Below are the records; reproduce all of them exactly but without any images.

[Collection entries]
:::::

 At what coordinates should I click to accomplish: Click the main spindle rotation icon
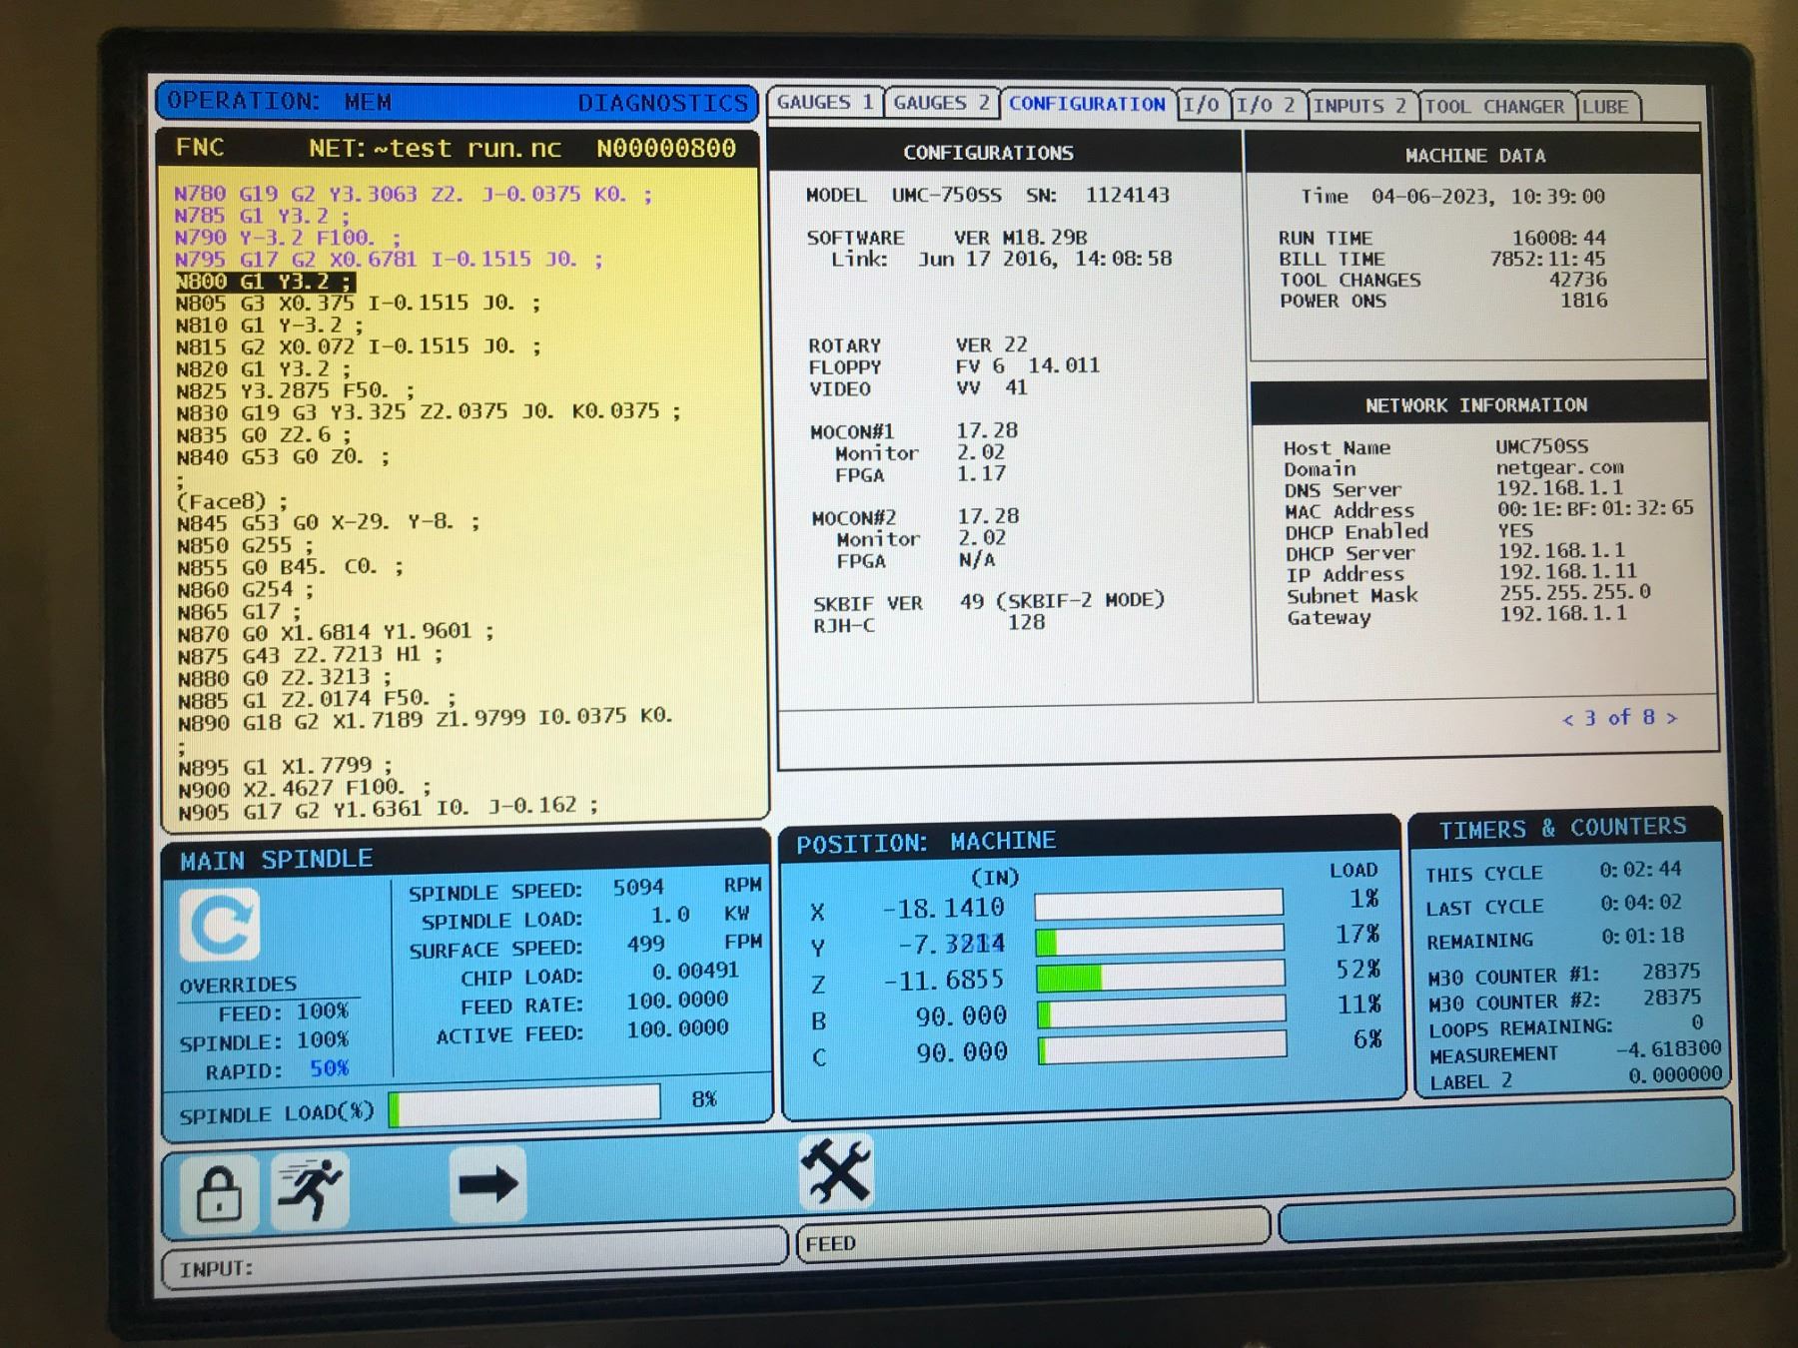tap(220, 925)
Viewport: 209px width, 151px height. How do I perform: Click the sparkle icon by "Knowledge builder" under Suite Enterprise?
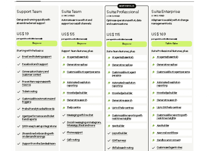(x=154, y=93)
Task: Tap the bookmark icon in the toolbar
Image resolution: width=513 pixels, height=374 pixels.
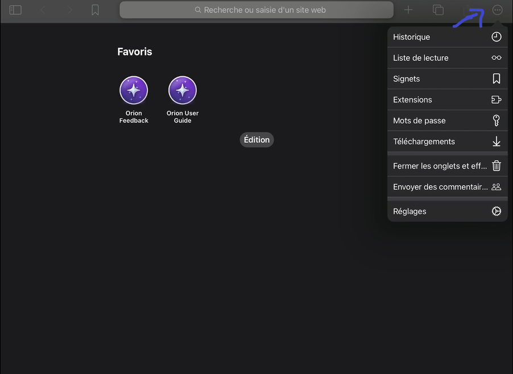Action: coord(95,10)
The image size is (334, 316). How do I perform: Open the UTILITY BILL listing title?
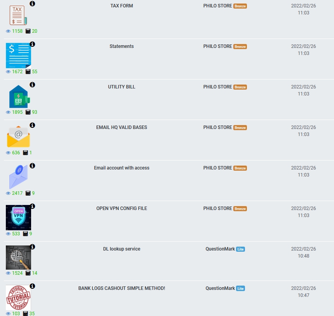click(122, 87)
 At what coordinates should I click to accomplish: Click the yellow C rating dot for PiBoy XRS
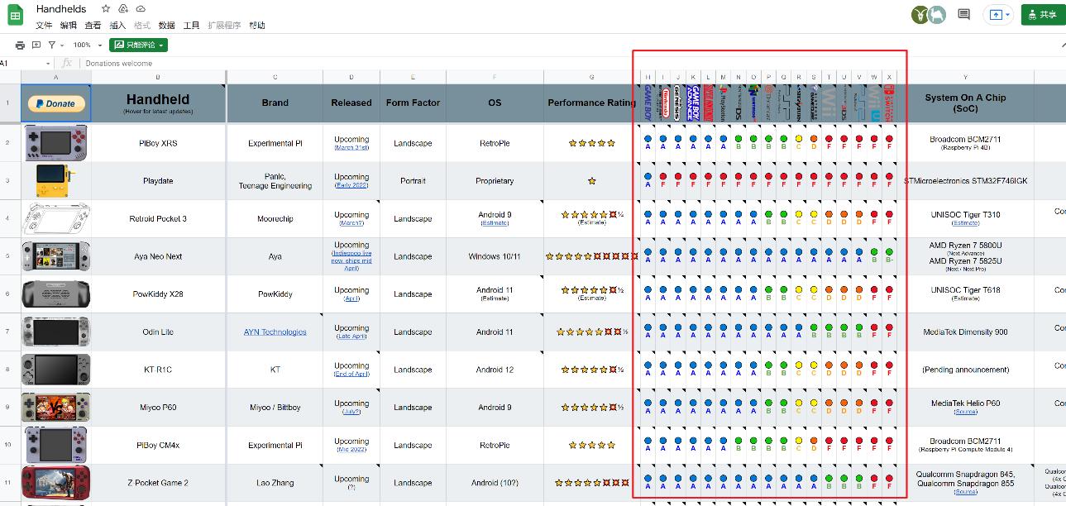click(799, 139)
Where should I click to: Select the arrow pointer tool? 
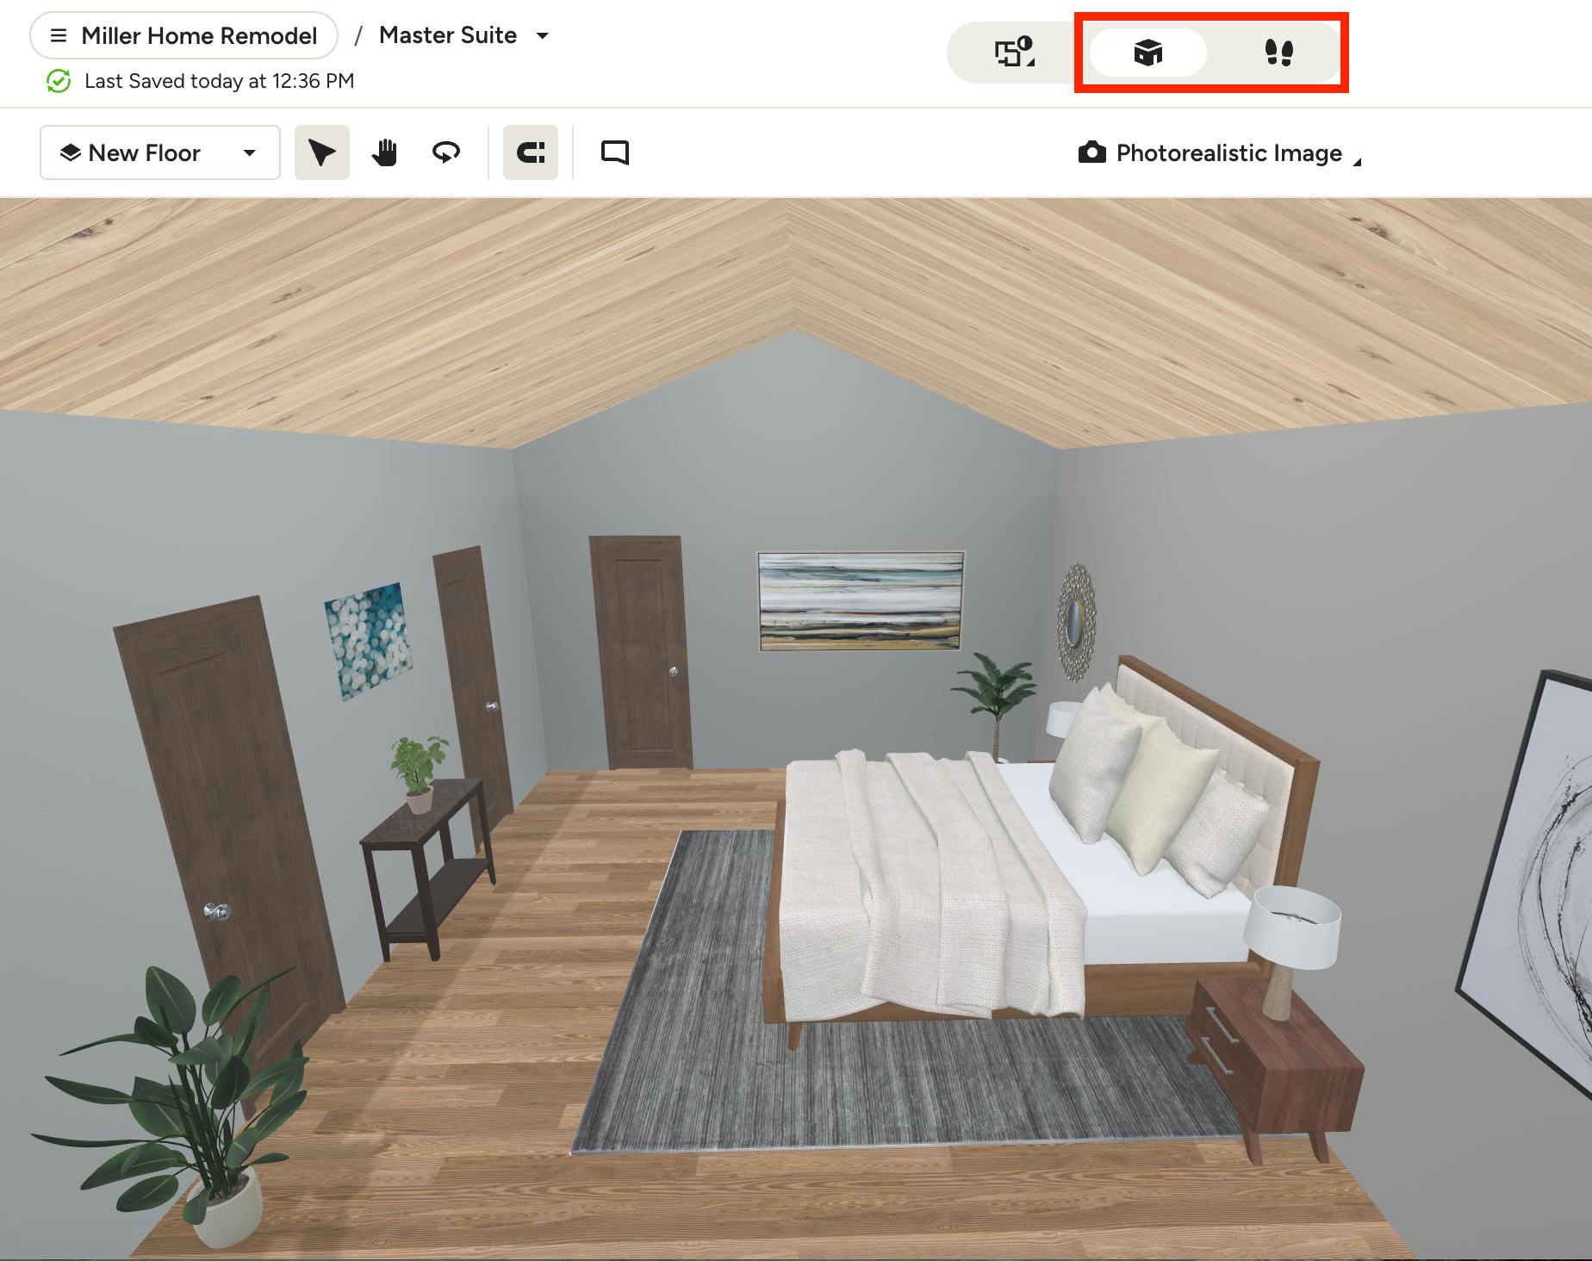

:::::

Completed task
 At what coordinates should I click to accomplish: Click the main spindle rotation icon
tap(220, 925)
Viewport: 209px width, 151px height. How do I perform: Click the sparkle icon by "Knowledge builder" under Suite Enterprise?
(x=154, y=93)
Task: Tap the bookmark icon in the toolbar
Image resolution: width=513 pixels, height=374 pixels.
Action: coord(95,10)
The image size is (334, 316). How do I perform: Open the UTILITY BILL listing title?
click(122, 87)
 At what coordinates should I click to accomplish: Click the yellow C rating dot for PiBoy XRS
click(799, 139)
Where should I click to: Select the arrow pointer tool? 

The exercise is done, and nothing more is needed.